Nel 1472 ne stabili un'altra a' 13 settembre, per la quale fu deputato Bernardo Striverio Avvocato fiscale per Inquisitore Generale del Regno contro gli Usurarj e contro altri malfattori, che nelle moderne edizioni si legge sotto il titolo de Usurariis, ma con data scorrettissima de' 9 ottobre 1462, quando quella, secondo l'edizioni antiche, fu promulgata nel decimo quinto anno del suo Regno, come ivi si legge: Dat. 13 septembris 1472, Regnor. nostror. A. 15.

Nel 73 in marzo ed aprile due altre, e nel 74 nel mese di marzo, una.

Nell'anno poi 1477 furono stabilite quelle tante leggi intorno all'ordine giudiciario, delle quali si è altrove fatta memoria; ne' seguenti anni 1479, 80, 81, 82, 83, 84, 86, 87, 88, 90 insino al 1492 ne furono molte altre da questo Principe promulgate, le quali possono con facilità vedersi, secondo l'ordine de' tempi, nella Cronologia di queste leggi prefissa al tomo primo nelle nostre prammatiche secondo l'ultima edizione dell'anno 1715.
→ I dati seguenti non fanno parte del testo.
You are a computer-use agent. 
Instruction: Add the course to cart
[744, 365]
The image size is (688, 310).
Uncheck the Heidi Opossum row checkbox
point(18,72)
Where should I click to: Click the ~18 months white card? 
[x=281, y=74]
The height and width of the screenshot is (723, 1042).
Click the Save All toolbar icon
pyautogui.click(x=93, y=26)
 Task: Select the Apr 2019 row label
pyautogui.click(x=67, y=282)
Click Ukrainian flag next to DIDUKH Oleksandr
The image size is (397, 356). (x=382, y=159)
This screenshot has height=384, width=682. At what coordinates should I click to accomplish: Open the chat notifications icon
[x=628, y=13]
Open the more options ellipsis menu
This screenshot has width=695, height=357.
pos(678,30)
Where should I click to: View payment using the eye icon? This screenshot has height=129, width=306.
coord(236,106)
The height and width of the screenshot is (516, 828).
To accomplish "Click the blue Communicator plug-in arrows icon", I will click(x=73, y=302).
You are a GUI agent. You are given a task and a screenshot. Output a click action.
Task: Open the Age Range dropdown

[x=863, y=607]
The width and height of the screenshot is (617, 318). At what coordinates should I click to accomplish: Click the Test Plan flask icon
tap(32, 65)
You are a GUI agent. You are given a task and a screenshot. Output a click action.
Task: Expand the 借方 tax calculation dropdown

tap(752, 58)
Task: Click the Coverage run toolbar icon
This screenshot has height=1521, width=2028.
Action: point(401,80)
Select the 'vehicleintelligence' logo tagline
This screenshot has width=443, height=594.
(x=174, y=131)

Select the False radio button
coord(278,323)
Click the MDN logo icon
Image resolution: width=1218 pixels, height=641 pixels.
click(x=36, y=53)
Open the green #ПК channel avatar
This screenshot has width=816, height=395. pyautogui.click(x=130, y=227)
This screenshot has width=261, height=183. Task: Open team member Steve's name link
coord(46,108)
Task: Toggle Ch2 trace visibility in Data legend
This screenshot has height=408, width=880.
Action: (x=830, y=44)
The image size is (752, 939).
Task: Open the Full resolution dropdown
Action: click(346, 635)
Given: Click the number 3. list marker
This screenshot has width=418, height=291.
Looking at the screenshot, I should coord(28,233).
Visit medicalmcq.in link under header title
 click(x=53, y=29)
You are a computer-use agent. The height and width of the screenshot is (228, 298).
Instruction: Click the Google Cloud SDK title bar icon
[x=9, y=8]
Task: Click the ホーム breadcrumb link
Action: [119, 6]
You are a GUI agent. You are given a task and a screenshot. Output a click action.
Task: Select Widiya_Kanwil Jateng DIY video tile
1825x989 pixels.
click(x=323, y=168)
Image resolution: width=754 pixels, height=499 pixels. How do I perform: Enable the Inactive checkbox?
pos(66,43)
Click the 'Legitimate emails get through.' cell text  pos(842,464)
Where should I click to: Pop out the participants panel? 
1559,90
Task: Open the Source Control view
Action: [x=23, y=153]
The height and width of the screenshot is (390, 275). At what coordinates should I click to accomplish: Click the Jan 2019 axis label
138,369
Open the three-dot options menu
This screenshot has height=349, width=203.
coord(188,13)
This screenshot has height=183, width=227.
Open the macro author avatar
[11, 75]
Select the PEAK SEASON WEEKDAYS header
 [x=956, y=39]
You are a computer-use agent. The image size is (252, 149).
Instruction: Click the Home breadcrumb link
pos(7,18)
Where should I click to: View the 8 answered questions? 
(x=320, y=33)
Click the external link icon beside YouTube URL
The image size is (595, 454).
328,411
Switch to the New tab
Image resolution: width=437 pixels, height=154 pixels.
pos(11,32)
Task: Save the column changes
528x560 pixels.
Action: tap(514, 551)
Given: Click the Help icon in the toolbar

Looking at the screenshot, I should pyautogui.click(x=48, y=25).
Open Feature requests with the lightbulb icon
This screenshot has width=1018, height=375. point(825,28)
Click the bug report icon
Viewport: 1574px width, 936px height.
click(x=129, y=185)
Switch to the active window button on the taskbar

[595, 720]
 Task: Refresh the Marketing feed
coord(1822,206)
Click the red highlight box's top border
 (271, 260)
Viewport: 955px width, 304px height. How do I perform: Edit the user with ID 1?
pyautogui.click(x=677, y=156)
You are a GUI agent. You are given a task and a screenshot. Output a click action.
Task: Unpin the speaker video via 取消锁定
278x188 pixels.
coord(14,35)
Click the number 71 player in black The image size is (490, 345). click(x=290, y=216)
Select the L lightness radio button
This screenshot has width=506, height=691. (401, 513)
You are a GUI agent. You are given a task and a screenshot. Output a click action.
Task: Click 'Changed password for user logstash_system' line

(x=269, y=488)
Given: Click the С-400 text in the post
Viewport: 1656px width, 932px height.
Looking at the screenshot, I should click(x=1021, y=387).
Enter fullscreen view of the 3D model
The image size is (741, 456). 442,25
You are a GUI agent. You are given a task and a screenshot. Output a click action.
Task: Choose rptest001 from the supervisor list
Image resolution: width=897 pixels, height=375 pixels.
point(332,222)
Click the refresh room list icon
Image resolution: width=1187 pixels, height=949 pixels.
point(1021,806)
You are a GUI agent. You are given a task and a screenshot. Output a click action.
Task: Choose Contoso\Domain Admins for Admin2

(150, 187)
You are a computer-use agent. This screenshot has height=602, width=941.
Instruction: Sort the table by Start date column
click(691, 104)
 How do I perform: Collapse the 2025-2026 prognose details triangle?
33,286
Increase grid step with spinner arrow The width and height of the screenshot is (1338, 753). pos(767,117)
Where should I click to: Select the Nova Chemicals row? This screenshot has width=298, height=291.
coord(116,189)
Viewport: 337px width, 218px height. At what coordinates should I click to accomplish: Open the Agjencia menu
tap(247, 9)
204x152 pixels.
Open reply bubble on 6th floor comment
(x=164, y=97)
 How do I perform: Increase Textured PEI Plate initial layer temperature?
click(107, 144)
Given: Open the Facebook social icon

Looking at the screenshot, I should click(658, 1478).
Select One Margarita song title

Furono queste prammatiche di Ferdinando nel seguente secolo raccolte in un volume insieme con alcune altre di Ferdinando il Cattolico e di Carlo V, ed impresse nel 1558. Da poi unite colle Costituzioni, Riti e Capitoli del Regno furono ristampate in Vinegia nel 1590. V'impiegarono i loro studi in quel secolo molti nostri Professori, chi con Note, chi con diffusi Commentarj ed altri con particolari Trattati. Annibale Troisio della Cava, nominato perciò il Cavense, commentò tutte quelle, che nel 1477 s'erano pubblicate, per le quali furono i giudicj riordinati e molte altre ancora: Giovannangelo Pisanello, Marc'Antonio Polverino e Giacomo de Bottis vi fecero delle piene Note. Orazio Barbato sopra la prammatica Assistentium, vi stese un Trattato. Gio. Bernardino Moscatello di Lucera stese la sua Pratica de' nostri Tribunali, che ora si vede ristampata colle addizioni del Consigliere Prato, sopra le suddette leggi di Ferdinando promulgate nel detto anno 1477. Altri sopra la prammatica Odia inter conjunctos, stesero i loro trattati e le varie dispute intorno a compromessi. Cotanto le leggi di questo Principe furono non pure in que' tempi, ma anche ne' seguenti secoli riputate savie e dotte.